#### [PROBLEM TO WORK ON]
Look through the records, and whenever a line includes the word "will", copy it.

#### [DATA LISTING]
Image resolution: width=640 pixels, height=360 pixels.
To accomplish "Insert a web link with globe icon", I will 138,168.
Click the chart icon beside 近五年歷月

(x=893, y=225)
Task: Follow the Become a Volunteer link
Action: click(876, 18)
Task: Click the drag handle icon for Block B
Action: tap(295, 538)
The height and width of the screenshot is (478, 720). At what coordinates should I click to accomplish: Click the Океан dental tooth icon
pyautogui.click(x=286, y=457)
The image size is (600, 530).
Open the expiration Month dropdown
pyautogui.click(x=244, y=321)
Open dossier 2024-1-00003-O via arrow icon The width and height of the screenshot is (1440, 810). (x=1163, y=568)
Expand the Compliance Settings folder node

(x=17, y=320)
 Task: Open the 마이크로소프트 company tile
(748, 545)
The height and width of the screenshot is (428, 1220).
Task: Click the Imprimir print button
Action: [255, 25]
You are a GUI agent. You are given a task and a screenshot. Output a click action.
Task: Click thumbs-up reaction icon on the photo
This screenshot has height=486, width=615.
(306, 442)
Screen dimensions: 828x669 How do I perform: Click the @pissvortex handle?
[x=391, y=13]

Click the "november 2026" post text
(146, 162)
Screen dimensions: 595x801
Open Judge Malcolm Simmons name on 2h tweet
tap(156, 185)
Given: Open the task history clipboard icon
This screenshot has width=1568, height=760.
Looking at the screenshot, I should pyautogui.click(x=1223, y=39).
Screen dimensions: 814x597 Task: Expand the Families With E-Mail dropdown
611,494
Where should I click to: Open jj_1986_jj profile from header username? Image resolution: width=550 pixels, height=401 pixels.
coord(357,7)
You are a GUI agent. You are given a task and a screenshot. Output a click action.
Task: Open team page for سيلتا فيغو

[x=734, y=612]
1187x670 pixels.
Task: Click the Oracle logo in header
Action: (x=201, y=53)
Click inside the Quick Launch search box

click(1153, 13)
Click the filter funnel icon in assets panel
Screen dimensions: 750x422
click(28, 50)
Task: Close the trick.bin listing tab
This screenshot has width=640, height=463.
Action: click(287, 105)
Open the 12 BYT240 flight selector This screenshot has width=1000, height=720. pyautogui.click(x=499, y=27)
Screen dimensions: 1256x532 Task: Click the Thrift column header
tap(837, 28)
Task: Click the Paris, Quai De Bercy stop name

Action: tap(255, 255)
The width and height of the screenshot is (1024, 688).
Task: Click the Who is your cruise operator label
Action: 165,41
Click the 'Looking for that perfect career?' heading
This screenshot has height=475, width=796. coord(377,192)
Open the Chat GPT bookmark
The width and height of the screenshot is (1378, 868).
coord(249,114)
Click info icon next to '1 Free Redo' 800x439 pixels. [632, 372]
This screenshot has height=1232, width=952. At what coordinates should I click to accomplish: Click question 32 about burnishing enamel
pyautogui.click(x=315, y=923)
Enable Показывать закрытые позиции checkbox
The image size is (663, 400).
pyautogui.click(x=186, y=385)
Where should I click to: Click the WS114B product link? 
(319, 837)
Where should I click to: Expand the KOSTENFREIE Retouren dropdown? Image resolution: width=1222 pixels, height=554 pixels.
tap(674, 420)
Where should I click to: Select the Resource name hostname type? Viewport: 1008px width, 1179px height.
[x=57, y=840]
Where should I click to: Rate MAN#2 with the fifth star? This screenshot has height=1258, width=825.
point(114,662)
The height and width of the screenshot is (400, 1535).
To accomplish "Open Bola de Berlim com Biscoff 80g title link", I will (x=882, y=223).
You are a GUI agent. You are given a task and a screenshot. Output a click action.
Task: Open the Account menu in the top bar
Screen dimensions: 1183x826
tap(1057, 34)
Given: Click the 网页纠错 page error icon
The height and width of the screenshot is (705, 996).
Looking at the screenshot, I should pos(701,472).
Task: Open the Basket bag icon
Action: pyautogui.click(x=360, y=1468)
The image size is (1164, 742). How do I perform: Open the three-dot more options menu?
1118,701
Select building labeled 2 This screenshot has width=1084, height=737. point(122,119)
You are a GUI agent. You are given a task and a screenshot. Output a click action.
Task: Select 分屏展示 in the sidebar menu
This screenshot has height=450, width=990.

#### [ANSWER]
To accomplish "Insert a web link with globe icon", I will 138,168.
To accomplish "Open Bola de Berlim com Biscoff 80g title link", I will (x=882, y=223).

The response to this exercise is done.